Another environmental scheme which is costly, heavily depends on a planner’s approach and cannot be adapted in India is the Renewable Energy Certificate program. In the USA, because an electrical grid receives power from various sources that are renewable or non-renewable sources, there is no discernible way to find out which source exactly a particular household in that energy grid gets its electricity from, and thus no way to effectively promote Renewable energy power supply. With REC or Renewable Energy Certificates, households can purchase RECs and be deemed eco-friendly, and the money from the acquisition goes into building more renewable energy sources for power supply. However, the scalability and scope of such a scheme in India are yet to be determined, especially given the large disparities in demographics, demands, power production, electrical grid structure, composition of households, culture, ecological footprint and so on. It entitles households and businesses in a particular electricity grid, to purchase RECs from local state utility suppliers, who will use the money to build infrastructure for renewable energy production, or get renewable energy power at subsidized rates. It does not change behavior of individuals or household or business practices, but merely entitles them to meet their local renewable energy requirements through certification, even though at a much later stage (with enough sale of RECs), there will be an increase in renewable energy sources. However the future savings associated with such investments, as well as lack of short-term impact on energy optimization makes this scheme also investment heavy, and ineffective (mostly because within an electricity grid which gets electricity from various different sources, the source of electricity, whether renewable or non-renewable, for different units is indiscernible).

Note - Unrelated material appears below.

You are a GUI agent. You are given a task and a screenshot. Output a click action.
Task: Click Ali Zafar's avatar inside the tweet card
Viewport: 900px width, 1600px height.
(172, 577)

Carbon trading and REC’s again which are mostly carried out on a macro level with heavy planning, huge investments along with a plethora of environmental laws and policies in India are costly, wasteful and use the planner’s approach to set objectives without any localized learning, and are not all-encompassing in their approach hence pushing India further away from the achievement of sustainable development goals. When the Indian Forestry Department, after learning that in Indonesia, forest protection laws have decreased biodiversity loss, draw legislation which heavily protects a particular forest, this single dimensional thinking on just one plane of environmental protection, maybe extremely detrimental to the indigenous tribes who may be depending on that the forest for their living, pushing them further down the lane of poverty (which is evident by the Human Development Indicators of various tribes in India, due to poor environmental planning).
Therefore Green Credits, if applied in India with a searcher’s approach, may just form an excellent framework for communities all across India with varying incomes, cultures, practices, norms, ecological footprints can participate to collectively lower our impact on the planetary thresholds and move towards a safe and just space for humanity within India, and perhaps outside, if it demonstrates and emulates the success of other programs designed through the searcher’s approach.